Running GPU Workloads in a Kyma Cluster

Note

This sample is based on NVIDIA GPU Operator Installation Guide for Gardener.

Prerequisites

Helm 3.x installed. For more information, see the Kubernetes section.
kubectl installed and configured to access your Kyma cluster. For more information, see the Kubernetes section.
You have an SAP BTP, Kyma runtime instance.

Procedure

Setting Up a GPU Worker Pool

Follow these steps, to set up a worker pool with GPU nodes available in your Kyma cluster. For more information, see Additional Worker Node Pools.

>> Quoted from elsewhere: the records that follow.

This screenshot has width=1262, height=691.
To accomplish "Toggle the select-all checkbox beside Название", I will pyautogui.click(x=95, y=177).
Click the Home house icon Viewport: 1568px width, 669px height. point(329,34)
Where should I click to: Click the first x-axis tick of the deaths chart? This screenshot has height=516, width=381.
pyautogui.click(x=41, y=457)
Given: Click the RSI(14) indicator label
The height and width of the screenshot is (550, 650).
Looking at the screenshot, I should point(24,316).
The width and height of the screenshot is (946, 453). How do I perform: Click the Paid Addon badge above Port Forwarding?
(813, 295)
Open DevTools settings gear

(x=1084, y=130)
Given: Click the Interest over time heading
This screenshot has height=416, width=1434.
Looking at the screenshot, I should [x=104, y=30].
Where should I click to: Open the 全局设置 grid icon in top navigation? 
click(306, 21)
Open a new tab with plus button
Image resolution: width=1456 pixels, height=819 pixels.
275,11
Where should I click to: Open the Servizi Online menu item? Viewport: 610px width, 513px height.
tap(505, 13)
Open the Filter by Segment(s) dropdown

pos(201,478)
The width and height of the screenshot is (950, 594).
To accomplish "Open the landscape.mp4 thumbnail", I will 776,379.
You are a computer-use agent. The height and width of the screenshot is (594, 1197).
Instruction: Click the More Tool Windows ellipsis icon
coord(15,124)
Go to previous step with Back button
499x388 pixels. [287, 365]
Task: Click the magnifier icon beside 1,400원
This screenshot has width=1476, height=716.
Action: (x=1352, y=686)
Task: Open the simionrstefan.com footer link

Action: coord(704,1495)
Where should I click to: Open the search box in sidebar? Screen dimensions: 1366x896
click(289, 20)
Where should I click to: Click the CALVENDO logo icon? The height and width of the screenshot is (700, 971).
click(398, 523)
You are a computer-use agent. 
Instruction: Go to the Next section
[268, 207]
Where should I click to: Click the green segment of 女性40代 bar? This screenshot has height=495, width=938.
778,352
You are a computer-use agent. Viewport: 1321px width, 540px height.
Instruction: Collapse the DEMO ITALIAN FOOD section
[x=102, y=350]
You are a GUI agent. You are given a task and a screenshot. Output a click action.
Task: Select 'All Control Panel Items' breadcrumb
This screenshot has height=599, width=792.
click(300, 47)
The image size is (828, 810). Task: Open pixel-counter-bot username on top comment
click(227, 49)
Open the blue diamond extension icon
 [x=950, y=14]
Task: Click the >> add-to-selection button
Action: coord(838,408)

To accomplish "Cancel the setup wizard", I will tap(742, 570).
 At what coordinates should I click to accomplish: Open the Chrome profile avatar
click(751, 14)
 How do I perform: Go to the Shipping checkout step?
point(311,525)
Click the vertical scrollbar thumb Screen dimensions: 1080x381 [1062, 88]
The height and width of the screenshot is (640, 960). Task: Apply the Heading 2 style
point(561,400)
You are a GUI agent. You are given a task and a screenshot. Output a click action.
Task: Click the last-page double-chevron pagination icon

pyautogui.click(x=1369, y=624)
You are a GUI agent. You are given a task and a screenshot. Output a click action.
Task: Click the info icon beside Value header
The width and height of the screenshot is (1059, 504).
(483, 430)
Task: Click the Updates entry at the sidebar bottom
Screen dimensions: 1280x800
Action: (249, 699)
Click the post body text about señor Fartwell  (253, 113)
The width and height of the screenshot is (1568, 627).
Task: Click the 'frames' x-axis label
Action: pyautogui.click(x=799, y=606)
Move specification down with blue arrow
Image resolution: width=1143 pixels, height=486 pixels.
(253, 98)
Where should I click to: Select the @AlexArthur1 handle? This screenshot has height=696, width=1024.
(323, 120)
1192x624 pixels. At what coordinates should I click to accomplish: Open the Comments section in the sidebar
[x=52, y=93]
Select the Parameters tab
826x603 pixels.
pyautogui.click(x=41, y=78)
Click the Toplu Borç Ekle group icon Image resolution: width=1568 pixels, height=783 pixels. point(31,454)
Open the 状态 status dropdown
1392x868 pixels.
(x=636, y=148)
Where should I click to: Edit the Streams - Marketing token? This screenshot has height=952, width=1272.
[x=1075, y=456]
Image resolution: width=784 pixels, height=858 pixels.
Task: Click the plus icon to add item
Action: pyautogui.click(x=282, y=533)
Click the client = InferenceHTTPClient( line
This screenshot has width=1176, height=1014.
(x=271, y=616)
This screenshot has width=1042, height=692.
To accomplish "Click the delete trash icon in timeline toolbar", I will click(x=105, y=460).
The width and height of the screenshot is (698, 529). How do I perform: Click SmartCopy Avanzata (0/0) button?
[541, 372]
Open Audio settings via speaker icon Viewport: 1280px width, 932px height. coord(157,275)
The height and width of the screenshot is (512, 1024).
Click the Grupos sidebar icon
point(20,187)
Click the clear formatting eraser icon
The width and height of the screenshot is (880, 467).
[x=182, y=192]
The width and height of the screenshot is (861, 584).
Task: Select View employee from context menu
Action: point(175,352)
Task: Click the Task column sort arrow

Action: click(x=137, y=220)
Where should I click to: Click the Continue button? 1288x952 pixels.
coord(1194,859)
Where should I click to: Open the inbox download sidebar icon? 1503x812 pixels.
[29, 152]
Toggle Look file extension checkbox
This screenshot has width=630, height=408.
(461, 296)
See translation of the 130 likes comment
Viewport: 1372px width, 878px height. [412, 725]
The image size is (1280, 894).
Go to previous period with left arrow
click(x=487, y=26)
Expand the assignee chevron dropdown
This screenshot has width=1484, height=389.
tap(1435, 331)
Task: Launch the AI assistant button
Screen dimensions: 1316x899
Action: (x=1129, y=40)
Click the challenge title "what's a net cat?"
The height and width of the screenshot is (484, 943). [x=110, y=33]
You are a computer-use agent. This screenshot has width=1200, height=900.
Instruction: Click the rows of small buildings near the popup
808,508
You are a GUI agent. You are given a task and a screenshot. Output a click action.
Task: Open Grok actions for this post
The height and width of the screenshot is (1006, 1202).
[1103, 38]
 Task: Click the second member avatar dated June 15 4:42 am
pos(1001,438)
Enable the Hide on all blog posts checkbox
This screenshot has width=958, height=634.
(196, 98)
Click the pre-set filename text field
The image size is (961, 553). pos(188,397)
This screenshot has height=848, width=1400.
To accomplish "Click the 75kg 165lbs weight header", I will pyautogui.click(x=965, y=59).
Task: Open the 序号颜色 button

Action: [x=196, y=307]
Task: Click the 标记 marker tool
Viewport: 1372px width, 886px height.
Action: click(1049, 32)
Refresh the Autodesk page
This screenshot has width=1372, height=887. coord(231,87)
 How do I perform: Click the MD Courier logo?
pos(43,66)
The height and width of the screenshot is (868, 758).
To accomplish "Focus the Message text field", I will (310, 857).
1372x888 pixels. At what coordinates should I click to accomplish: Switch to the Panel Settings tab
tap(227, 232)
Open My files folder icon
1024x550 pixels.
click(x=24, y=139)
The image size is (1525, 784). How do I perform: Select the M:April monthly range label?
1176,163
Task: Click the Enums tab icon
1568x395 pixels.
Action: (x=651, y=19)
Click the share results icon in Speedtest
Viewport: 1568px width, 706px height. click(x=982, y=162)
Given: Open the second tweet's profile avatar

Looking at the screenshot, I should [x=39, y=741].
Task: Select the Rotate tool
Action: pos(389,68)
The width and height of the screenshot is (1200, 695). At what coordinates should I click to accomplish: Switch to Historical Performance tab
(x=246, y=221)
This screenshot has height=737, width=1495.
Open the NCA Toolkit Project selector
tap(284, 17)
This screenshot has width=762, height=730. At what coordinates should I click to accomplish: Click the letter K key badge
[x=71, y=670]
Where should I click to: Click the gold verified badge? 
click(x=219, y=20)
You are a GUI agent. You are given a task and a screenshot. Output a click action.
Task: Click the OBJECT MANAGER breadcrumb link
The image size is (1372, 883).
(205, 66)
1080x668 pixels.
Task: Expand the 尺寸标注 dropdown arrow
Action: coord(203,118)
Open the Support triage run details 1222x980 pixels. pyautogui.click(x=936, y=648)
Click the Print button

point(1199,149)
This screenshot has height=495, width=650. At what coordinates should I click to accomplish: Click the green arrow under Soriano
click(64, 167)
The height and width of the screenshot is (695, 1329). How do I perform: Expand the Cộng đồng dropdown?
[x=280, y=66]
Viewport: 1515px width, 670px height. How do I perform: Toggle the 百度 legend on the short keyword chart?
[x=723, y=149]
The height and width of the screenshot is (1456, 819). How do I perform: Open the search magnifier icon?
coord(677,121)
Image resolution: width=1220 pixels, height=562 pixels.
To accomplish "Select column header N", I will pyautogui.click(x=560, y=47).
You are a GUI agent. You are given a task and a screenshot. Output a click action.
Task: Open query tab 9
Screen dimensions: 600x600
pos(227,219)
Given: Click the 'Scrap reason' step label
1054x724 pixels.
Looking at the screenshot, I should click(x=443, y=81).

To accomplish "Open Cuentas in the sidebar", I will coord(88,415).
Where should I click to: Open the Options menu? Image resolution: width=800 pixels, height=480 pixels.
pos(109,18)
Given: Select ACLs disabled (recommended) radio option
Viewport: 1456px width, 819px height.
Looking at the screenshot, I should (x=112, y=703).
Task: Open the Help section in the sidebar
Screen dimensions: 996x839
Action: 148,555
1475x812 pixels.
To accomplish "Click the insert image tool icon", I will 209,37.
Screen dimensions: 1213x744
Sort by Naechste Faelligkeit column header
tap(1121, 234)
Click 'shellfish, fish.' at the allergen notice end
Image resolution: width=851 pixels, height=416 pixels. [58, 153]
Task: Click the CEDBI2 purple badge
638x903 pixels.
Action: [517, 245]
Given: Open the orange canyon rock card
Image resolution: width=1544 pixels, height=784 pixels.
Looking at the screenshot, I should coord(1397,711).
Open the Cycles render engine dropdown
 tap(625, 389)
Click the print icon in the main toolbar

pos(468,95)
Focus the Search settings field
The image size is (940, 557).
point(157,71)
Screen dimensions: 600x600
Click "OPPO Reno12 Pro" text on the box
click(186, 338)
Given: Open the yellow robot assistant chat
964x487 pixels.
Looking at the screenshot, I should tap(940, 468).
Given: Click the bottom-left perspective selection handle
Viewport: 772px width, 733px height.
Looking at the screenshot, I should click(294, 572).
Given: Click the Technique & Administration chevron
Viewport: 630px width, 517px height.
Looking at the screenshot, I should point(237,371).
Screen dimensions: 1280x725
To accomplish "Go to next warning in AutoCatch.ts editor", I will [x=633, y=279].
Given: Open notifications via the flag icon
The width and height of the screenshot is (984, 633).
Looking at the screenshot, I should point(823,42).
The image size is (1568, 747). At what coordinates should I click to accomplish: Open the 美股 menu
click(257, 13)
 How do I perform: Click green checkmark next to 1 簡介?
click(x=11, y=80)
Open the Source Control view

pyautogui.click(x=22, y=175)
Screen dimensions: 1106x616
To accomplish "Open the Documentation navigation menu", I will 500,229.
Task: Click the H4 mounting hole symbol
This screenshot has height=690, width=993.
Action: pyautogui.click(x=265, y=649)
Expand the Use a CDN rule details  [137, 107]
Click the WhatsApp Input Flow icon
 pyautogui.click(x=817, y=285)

Go to the SAP BTP cockpit and update your Kyma instance by adding a new worker pool named gpu.
Add some nodes with the GPU support, for example, g6.xlarge.
Set auto-scaling min nodes to 0 and max nodes to a desired number, for example, 2. This way, when no GPU workloads are running, the cluster scales down to zero GPU nodes, saving costs.

Installation

Add the NVIDIA Helm repository.

# Add the NVIDIA Helm repository
helm repo add nvidia https://helm.ngc.nvidia.com/nvidia

# Update repository information
helm repo update

# Verify repository is added
helm search repo nvidia/gpu-operator

Install the GPU operator with Garden Linux configuration.

The key to successful installation on Garden Linux is using the specialized values file that handles the Garden Linux-specific requirements.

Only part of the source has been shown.